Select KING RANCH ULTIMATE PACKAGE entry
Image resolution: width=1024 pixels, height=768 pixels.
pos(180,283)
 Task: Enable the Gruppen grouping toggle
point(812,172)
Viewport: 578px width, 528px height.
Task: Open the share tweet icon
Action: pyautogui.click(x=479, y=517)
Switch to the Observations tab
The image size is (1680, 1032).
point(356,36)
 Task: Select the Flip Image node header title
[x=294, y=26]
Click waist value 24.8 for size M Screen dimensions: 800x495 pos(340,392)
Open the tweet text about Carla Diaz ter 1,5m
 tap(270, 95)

+++++

Objective
Turn every line of the entries above into a Markdown table with a Row column holding the row number and a Text column holding the line. Leave out blank lines.

Solution for this problem
| Row | Text |
|---|---|
| 1 | Select KING RANCH ULTIMATE PACKAGE entry |
| 2 | Image resolution: width=1024 pixels, height=768 pixels. |
| 3 | pos(180,283) |
| 4 |  Task: Enable the Gruppen grouping toggle |
| 5 | point(812,172) |
| 6 | Viewport: 578px width, 528px height. |
| 7 | Task: Open the share tweet icon |
| 8 | Action: pyautogui.click(x=479, y=517) |
| 9 | Switch to the Observations tab |
| 10 | The image size is (1680, 1032). |
| 11 | point(356,36) |
| 12 |  Task: Select the Flip Image node header title |
| 13 | [x=294, y=26] |
| 14 | Click waist value 24.8 for size M Screen dimensions: 800x495 pos(340,392) |
| 15 | Open the tweet text about Carla Diaz ter 1,5m |
| 16 |  tap(270, 95) |